Task description: In your copy, include every record exactly and no pictures.

(Input for this task Opens)

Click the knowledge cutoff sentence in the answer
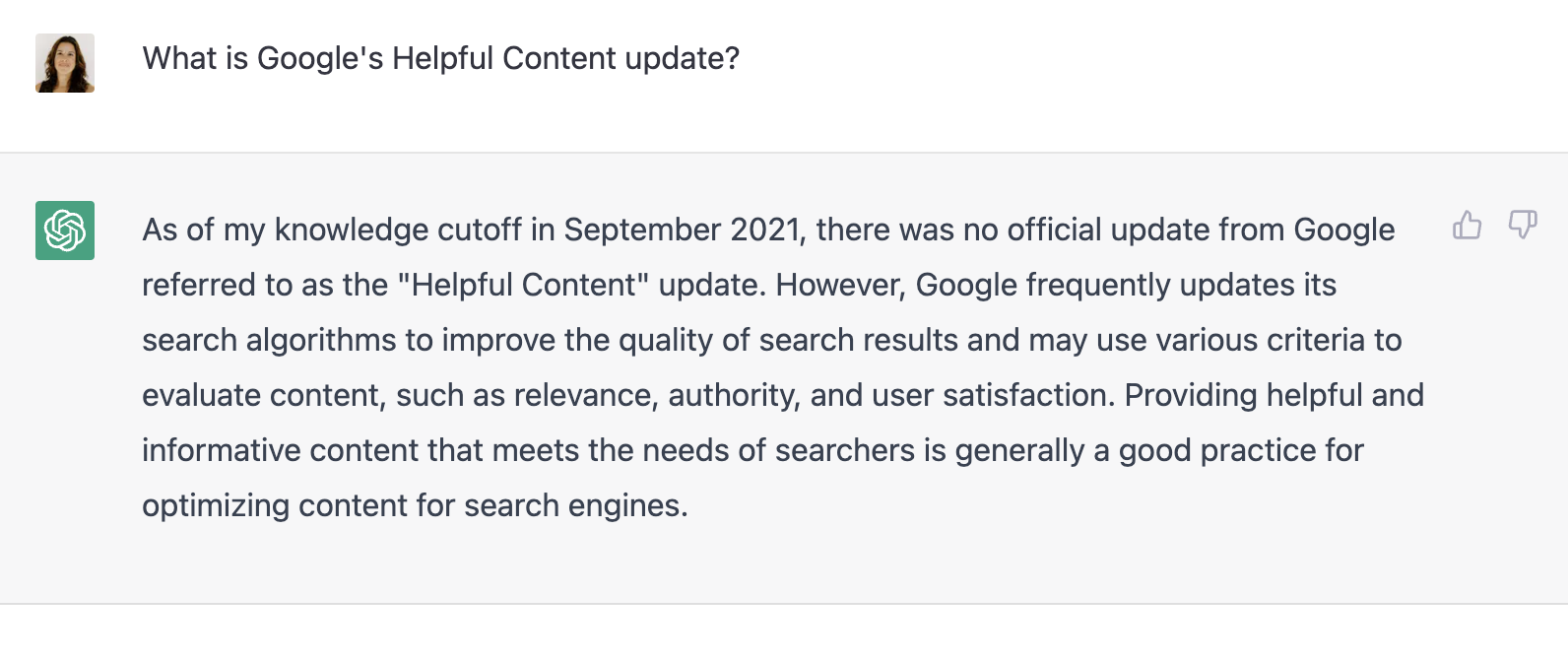 click(768, 230)
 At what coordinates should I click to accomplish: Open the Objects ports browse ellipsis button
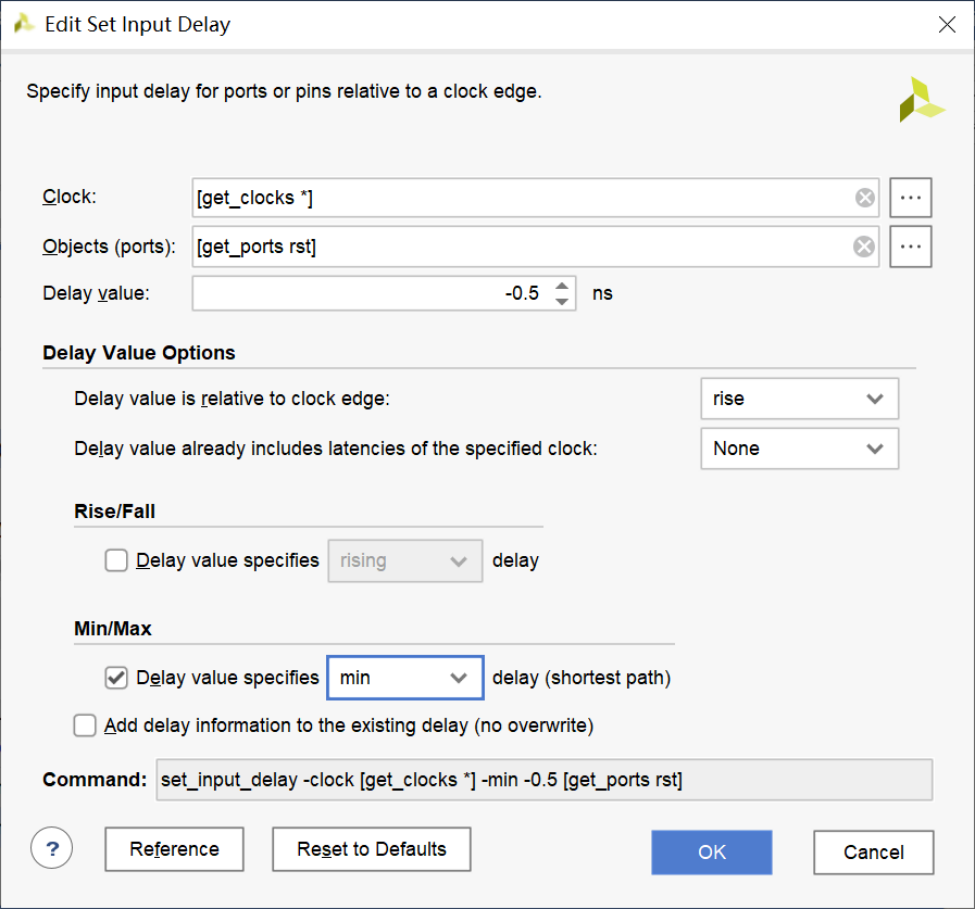click(x=910, y=246)
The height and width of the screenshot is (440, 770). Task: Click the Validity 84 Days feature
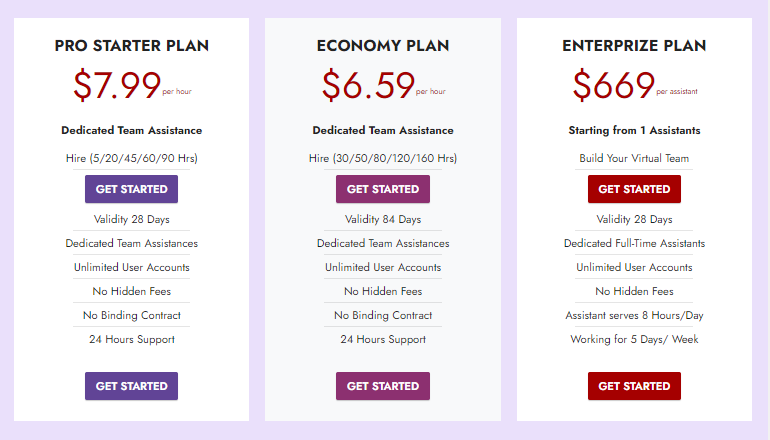(x=383, y=219)
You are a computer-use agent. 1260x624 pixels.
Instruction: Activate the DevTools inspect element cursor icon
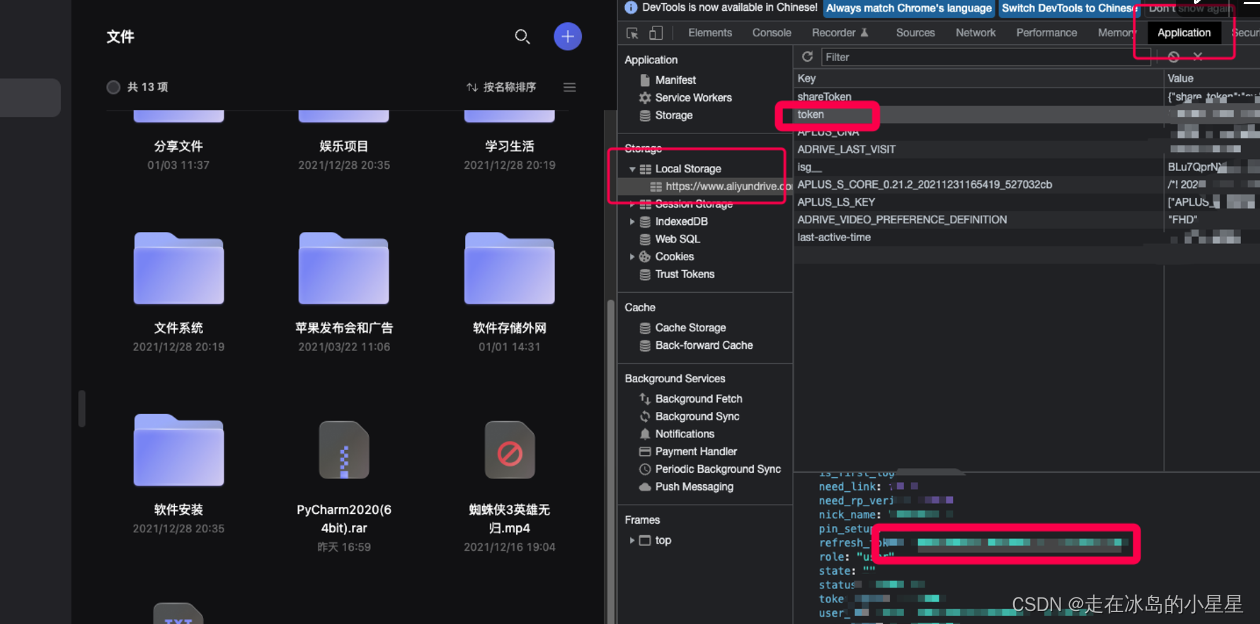coord(632,33)
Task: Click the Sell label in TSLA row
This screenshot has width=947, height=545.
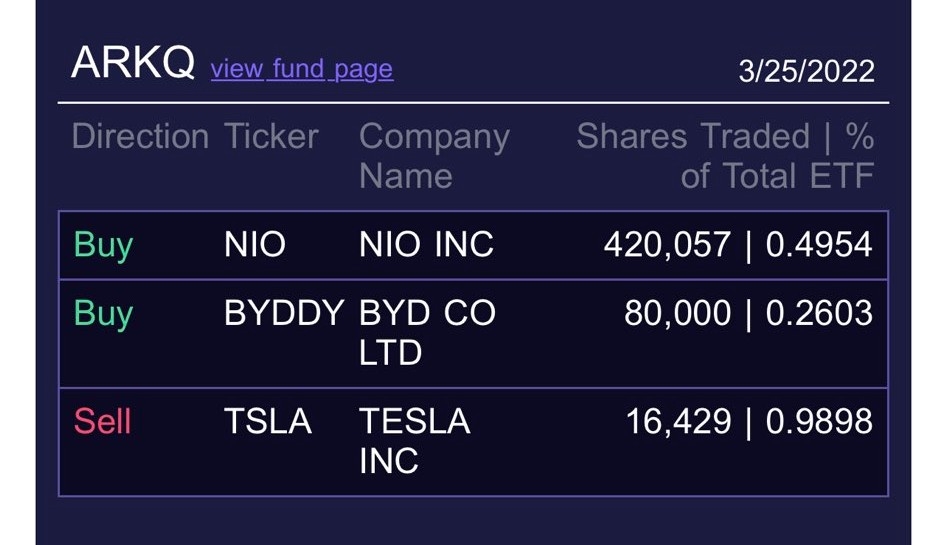Action: tap(102, 422)
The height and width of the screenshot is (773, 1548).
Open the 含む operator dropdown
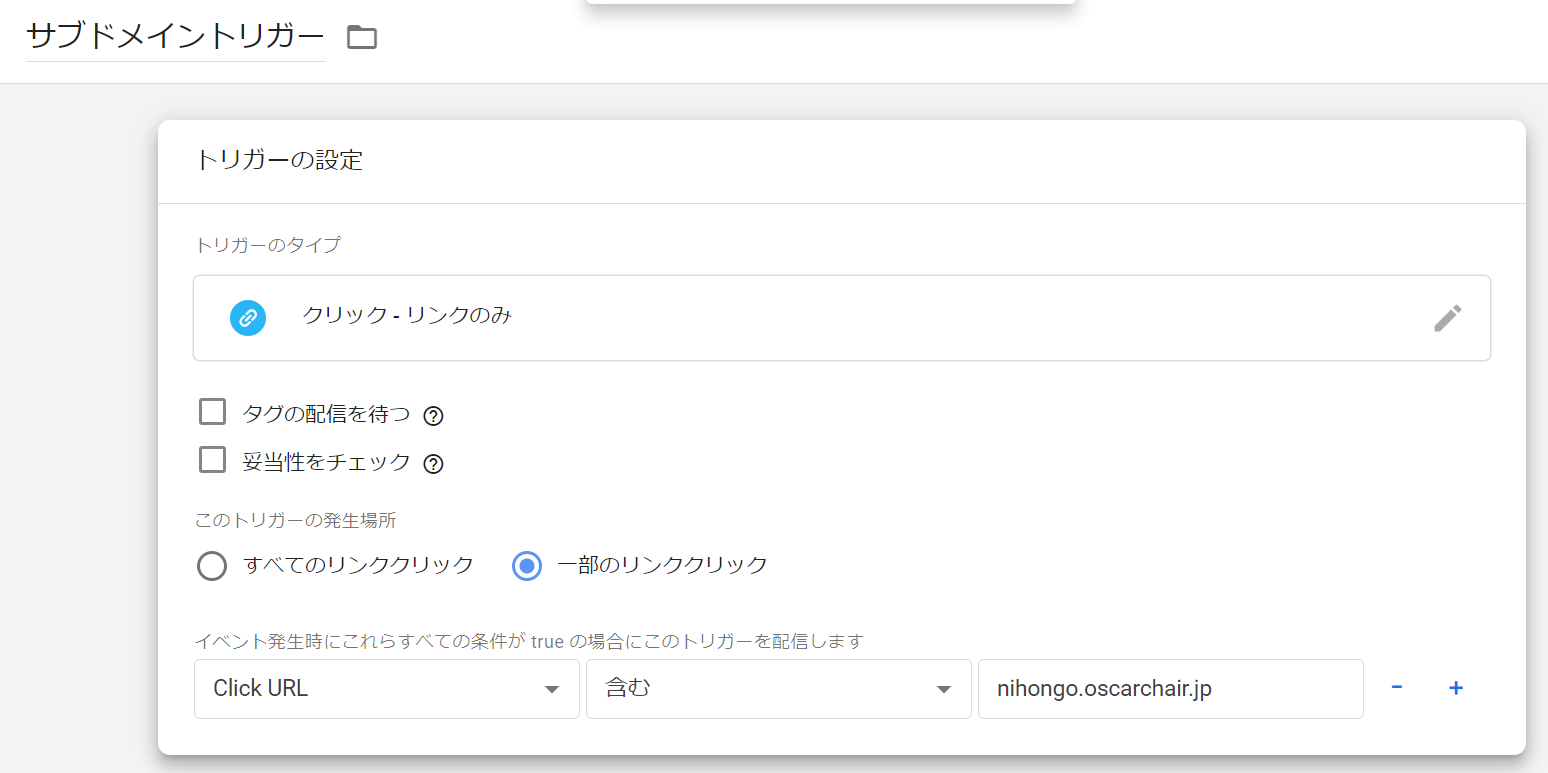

(Input for this task Closes)

Response area:
Click the knowledge cutoff sentence in the answer
 click(768, 230)
 At what coordinates should I click to accomplish: Open the Objects ports browse ellipsis button
click(x=910, y=246)
The height and width of the screenshot is (440, 770). Task: Click the Validity 84 Days feature
(x=383, y=219)
You are a computer-use agent. 1260x624 pixels.
Instruction: Activate the DevTools inspect element cursor icon
coord(632,33)
Task: Click the Sell label in TSLA row
This screenshot has width=947, height=545.
Action: tap(102, 422)
The height and width of the screenshot is (773, 1548).
Open the 含む operator dropdown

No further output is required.